The exercise
Copy these records line for line, with no changes.

Entries taken from a collection:
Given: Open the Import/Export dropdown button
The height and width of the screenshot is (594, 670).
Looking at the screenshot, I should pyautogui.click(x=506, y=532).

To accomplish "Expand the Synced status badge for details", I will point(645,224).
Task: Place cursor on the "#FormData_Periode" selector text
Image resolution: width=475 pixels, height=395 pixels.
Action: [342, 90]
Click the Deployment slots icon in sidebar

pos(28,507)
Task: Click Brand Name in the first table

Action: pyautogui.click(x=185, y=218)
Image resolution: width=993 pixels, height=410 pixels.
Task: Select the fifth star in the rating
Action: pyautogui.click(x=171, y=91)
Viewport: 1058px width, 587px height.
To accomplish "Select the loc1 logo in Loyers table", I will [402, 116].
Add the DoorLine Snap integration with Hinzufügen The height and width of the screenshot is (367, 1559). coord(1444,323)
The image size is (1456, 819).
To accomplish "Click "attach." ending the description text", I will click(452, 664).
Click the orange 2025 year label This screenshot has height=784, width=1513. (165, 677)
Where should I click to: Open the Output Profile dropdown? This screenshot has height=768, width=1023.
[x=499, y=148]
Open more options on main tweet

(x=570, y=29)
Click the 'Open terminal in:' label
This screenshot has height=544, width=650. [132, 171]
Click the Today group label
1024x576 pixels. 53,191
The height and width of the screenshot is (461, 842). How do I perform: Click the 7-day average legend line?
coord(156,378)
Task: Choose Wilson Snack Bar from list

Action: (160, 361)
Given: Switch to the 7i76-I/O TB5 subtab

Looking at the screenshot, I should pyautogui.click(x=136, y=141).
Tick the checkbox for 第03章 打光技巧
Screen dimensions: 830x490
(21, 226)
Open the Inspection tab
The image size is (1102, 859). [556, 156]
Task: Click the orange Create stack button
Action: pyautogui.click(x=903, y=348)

The reply
Given: Open the Import/Export dropdown button
The height and width of the screenshot is (594, 670).
Looking at the screenshot, I should pyautogui.click(x=506, y=532).

To accomplish "Expand the Synced status badge for details", I will point(645,224).
Task: Place cursor on the "#FormData_Periode" selector text
Image resolution: width=475 pixels, height=395 pixels.
Action: [342, 90]
Click the Deployment slots icon in sidebar

pos(28,507)
Task: Click Brand Name in the first table

Action: pyautogui.click(x=185, y=218)
Image resolution: width=993 pixels, height=410 pixels.
Task: Select the fifth star in the rating
Action: pyautogui.click(x=171, y=91)
Viewport: 1058px width, 587px height.
To accomplish "Select the loc1 logo in Loyers table", I will [402, 116].
Add the DoorLine Snap integration with Hinzufügen The height and width of the screenshot is (367, 1559). coord(1444,323)
The image size is (1456, 819).
To accomplish "Click "attach." ending the description text", I will click(452, 664).
Click the orange 2025 year label This screenshot has height=784, width=1513. (165, 677)
Where should I click to: Open the Output Profile dropdown? This screenshot has height=768, width=1023.
[x=499, y=148]
Open more options on main tweet

(x=570, y=29)
Click the 'Open terminal in:' label
This screenshot has height=544, width=650. [132, 171]
Click the Today group label
1024x576 pixels. 53,191
The height and width of the screenshot is (461, 842). How do I perform: Click the 7-day average legend line?
coord(156,378)
Task: Choose Wilson Snack Bar from list

Action: (160, 361)
Given: Switch to the 7i76-I/O TB5 subtab

Looking at the screenshot, I should pyautogui.click(x=136, y=141).
Tick the checkbox for 第03章 打光技巧
Screen dimensions: 830x490
(21, 226)
Open the Inspection tab
The image size is (1102, 859). [556, 156]
Task: Click the orange Create stack button
Action: pyautogui.click(x=903, y=348)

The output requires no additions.